Collected data entries:
________________
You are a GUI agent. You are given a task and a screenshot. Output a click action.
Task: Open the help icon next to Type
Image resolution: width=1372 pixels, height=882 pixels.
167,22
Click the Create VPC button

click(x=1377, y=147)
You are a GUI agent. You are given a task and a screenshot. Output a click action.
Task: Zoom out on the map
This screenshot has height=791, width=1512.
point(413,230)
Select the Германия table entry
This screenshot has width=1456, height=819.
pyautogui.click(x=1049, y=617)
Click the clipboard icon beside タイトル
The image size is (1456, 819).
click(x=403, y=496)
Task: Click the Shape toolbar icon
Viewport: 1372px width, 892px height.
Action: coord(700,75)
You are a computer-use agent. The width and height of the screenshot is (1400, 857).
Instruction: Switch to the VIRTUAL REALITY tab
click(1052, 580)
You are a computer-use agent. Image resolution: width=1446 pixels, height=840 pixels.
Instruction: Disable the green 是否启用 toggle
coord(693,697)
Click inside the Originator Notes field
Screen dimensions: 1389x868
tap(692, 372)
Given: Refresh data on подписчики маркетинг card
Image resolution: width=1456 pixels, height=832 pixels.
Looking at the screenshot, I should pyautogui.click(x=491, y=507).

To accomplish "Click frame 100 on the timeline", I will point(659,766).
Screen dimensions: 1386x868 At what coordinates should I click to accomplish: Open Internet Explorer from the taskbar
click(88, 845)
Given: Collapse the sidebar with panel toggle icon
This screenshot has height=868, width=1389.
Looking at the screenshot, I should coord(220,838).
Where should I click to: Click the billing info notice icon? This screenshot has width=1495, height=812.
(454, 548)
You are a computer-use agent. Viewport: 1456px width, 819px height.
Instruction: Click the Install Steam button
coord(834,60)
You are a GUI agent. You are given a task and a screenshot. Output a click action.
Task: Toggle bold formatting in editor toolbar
________________
_Aim of the task:_ All the lines above need to be printed again, exactly.

_Exercise answer:_
You are a GUI agent. You are given a task and a screenshot. Output a click action.
Task: Open the help icon next to Type
Image resolution: width=1372 pixels, height=882 pixels.
167,22
Click the Create VPC button

click(x=1377, y=147)
You are a GUI agent. You are given a task and a screenshot. Output a click action.
Task: Zoom out on the map
This screenshot has height=791, width=1512.
point(413,230)
Select the Германия table entry
This screenshot has width=1456, height=819.
pyautogui.click(x=1049, y=617)
Click the clipboard icon beside タイトル
The image size is (1456, 819).
click(x=403, y=496)
Task: Click the Shape toolbar icon
Viewport: 1372px width, 892px height.
Action: coord(700,75)
You are a computer-use agent. The width and height of the screenshot is (1400, 857).
Instruction: Switch to the VIRTUAL REALITY tab
click(1052, 580)
You are a computer-use agent. Image resolution: width=1446 pixels, height=840 pixels.
Instruction: Disable the green 是否启用 toggle
coord(693,697)
Click inside the Originator Notes field
Screen dimensions: 1389x868
tap(692, 372)
Given: Refresh data on подписчики маркетинг card
Image resolution: width=1456 pixels, height=832 pixels.
Looking at the screenshot, I should pyautogui.click(x=491, y=507).

To accomplish "Click frame 100 on the timeline", I will point(659,766).
Screen dimensions: 1386x868 At what coordinates should I click to accomplish: Open Internet Explorer from the taskbar
click(88, 845)
Given: Collapse the sidebar with panel toggle icon
This screenshot has height=868, width=1389.
Looking at the screenshot, I should coord(220,838).
Where should I click to: Click the billing info notice icon? This screenshot has width=1495, height=812.
(454, 548)
You are a computer-use agent. Viewport: 1456px width, 819px height.
Instruction: Click the Install Steam button
coord(834,60)
You are a GUI agent. You are given a task and a screenshot. Output a click action.
Task: Toggle bold formatting in editor toolbar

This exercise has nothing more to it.